Marriage and Family Life
The Undomesticated Church
Stop me if you've heard this one: A lukewarm young Catholic walks into a chapel. She sighs, her mind wanders, and then she's struck breathless at the sight of a tall, handsome man skulking in another pew. She immediately sets to work bullying him into marrying her, mainly because of his beautiful eyes. They spend the next few decades floundering around spiritually, psychologically, and financially, and they also have ten children or whatever; and somewhere in the process, they become extremely happy and almost absurdly Catholic, even unto writing a marriage and family column for Parable.
Still waiting for the punchline? Well, funny or not, that little story offers a succinct version of my life so far, and it is at the very least a great example of God’s enduring sense of humor.
In addition to raising that small tribe of children with my husband, Damien, each day, I am a writer and a speaker; I contribute to America Magazine and The Catholic Weekly of Australia; I produce a weekly podcast and a personal blog; and I authored The Sinner's Guide to Natural Family Planning. I am happy to be bringing my experiences of marriage and family to Parable readers during the year ahead.
As for that young woman who walked into a chapel all those years ago? Well, this year she is sending her two oldest kids to college. Not sure how that happened, but as they flee the nest they are callously abandoning me with a near-feral two-year-old. The other seven kids go to three different schools. And all that leaves me and my husband staring down the barrel of our 20th wedding anniversary, trying to clear a space on the calendar to celebrate.

# STORED RECORDS

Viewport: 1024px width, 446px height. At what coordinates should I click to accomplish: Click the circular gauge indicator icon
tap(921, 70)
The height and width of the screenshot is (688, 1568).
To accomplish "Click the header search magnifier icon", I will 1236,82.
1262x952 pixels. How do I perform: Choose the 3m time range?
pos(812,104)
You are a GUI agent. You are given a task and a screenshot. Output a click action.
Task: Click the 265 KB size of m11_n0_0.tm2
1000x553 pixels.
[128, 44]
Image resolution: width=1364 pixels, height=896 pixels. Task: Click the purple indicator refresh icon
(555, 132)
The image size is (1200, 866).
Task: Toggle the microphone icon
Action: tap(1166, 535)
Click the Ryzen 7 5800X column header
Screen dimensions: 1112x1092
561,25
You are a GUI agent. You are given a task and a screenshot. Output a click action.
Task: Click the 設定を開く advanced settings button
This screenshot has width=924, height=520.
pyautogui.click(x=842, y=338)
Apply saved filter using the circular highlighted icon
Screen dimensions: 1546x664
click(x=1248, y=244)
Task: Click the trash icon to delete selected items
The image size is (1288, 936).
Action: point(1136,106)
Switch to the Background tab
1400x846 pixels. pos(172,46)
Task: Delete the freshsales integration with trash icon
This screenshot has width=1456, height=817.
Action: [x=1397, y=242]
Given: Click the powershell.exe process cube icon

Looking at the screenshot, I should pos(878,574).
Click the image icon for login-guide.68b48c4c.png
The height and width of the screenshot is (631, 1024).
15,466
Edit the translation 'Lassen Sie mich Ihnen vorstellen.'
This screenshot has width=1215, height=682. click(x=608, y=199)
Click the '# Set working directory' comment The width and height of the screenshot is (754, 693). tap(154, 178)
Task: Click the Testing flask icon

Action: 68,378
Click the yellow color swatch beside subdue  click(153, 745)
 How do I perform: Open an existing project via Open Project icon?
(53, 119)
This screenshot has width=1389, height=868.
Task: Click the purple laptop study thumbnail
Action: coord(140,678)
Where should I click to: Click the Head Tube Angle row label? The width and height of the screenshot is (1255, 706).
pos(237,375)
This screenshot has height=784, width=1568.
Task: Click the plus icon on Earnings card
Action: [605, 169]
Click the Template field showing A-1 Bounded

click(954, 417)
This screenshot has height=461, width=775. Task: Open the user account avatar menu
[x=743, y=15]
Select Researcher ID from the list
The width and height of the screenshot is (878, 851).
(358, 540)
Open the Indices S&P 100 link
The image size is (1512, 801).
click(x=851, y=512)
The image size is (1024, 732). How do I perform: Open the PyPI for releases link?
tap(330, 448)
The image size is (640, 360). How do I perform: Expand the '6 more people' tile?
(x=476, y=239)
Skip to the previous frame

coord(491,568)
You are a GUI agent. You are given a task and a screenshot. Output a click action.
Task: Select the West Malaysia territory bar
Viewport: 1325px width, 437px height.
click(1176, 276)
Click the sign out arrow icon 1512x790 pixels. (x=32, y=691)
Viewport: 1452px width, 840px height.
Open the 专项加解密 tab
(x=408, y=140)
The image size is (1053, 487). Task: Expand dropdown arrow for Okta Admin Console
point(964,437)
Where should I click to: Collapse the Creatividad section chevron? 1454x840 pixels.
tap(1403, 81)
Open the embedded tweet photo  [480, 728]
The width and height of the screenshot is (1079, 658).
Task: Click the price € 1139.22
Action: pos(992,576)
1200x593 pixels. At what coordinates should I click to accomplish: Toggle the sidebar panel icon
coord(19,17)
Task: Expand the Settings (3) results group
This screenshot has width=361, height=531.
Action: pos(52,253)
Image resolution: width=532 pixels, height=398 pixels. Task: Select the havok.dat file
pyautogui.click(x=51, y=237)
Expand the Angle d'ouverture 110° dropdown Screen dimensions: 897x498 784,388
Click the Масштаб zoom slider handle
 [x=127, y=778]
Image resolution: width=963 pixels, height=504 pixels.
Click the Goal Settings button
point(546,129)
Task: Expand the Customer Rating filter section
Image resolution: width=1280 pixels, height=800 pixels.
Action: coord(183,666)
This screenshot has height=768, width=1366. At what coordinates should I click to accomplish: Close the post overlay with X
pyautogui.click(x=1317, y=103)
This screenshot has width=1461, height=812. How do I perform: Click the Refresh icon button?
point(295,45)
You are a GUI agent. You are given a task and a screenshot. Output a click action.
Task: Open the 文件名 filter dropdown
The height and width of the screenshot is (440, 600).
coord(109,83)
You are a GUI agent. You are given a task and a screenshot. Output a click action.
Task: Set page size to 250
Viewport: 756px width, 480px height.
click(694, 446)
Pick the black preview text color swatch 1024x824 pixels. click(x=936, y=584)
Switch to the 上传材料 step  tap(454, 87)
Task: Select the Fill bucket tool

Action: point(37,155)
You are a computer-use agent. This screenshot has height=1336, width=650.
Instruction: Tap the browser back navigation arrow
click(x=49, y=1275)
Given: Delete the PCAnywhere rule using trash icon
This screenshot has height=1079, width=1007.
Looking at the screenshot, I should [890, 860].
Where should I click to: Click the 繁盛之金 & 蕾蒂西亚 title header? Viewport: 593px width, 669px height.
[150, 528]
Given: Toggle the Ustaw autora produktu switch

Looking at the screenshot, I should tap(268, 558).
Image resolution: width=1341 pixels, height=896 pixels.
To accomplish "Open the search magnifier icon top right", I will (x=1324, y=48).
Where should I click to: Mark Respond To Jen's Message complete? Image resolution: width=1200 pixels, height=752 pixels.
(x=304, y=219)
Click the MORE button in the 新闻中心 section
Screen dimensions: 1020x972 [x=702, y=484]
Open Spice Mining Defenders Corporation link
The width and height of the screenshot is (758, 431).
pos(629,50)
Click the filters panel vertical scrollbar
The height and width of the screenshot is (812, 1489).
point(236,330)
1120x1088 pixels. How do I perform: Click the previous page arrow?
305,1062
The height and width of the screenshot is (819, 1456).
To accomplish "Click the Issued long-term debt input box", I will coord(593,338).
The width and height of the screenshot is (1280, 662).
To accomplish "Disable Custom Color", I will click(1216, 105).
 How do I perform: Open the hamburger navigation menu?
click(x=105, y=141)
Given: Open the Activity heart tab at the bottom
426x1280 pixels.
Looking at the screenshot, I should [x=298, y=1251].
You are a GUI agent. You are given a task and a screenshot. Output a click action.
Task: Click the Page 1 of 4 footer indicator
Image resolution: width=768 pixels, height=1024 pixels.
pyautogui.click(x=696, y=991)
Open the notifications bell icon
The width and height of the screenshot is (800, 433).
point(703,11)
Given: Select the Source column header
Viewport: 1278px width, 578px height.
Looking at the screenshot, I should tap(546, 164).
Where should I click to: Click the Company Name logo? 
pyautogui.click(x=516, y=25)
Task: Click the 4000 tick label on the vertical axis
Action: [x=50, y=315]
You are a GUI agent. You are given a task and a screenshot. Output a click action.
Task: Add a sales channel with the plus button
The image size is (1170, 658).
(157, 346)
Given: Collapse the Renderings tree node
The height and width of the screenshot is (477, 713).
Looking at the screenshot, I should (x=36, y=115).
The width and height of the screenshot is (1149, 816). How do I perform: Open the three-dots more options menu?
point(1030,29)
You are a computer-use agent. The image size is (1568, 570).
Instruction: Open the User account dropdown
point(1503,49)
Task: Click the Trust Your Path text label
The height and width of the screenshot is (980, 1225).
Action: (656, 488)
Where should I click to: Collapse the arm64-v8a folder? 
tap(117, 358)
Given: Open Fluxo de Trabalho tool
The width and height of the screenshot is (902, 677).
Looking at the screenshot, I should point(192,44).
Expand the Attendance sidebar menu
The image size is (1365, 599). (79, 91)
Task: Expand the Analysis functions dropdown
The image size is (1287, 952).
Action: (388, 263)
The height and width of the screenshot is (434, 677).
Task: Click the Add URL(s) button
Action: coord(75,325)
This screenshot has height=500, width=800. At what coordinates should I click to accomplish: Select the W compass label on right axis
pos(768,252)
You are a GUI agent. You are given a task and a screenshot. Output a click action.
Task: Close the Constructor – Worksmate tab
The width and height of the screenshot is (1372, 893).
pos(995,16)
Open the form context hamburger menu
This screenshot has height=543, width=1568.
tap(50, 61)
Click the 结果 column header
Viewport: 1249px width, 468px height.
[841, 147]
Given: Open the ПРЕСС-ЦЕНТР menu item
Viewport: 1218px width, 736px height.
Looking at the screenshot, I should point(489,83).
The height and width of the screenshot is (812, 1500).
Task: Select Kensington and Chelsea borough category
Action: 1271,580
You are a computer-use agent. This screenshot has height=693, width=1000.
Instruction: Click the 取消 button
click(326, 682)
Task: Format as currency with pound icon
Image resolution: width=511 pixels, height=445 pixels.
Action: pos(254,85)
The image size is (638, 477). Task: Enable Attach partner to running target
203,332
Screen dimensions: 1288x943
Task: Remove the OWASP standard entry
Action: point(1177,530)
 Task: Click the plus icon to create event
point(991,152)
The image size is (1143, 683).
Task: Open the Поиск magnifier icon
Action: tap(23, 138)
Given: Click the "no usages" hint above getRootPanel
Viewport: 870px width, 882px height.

# WHAT TO WORK ON
1) In the marriage and family column, what is the title of the book the writer authored?
2) Rewrite the marriage and family column starting with "In addition to" and going on through "the year ahead.", putting "radio show" in place of "podcast".
3) Pick up the column on marriage and family life where it stops and keep writing.

# ANSWERS FOR THE TASKS
1) The Sinner's Guide to Natural Family Planning

2)
In addition to raising that small tribe of children with my husband, Damien, each day, I am a writer and a speaker; I contribute to America Magazine and The Catholic Weekly of Australia; I produce a weekly radio show and a personal blog; and I authored The Sinner's Guide to Natural Family Planning. I am happy to be bringing my experiences of marriage and family to Parable readers during the year ahead.

3)
Twenty years! Happy to report that this is our happiest year together yet. We can depend on each other and on God like never before, and our family life is rich, busy, and full.
Our first year together? It was happy, too, but also fraught with doubt and anxiety, and an unexpected loneliness.
I remember how I couldn't wait to start building traditions, celebrating the passage of time together, festively marking the seasons of our joyful love until we grew wrinkled and gray, holding hands under the stars as grandchildren frolicked at our feet.
Instead, there was a lot of…well, hanging around. Even newlyweds let go of each other eventually, and then what? We spent our first “holiday season” of Thanksgiving, Christmas, and New Year’s feeling like someone's forgotten client, moping unhappily as if we were in the waiting room, wondering how to get in on that awesome party we could hear and see and smell in the next room.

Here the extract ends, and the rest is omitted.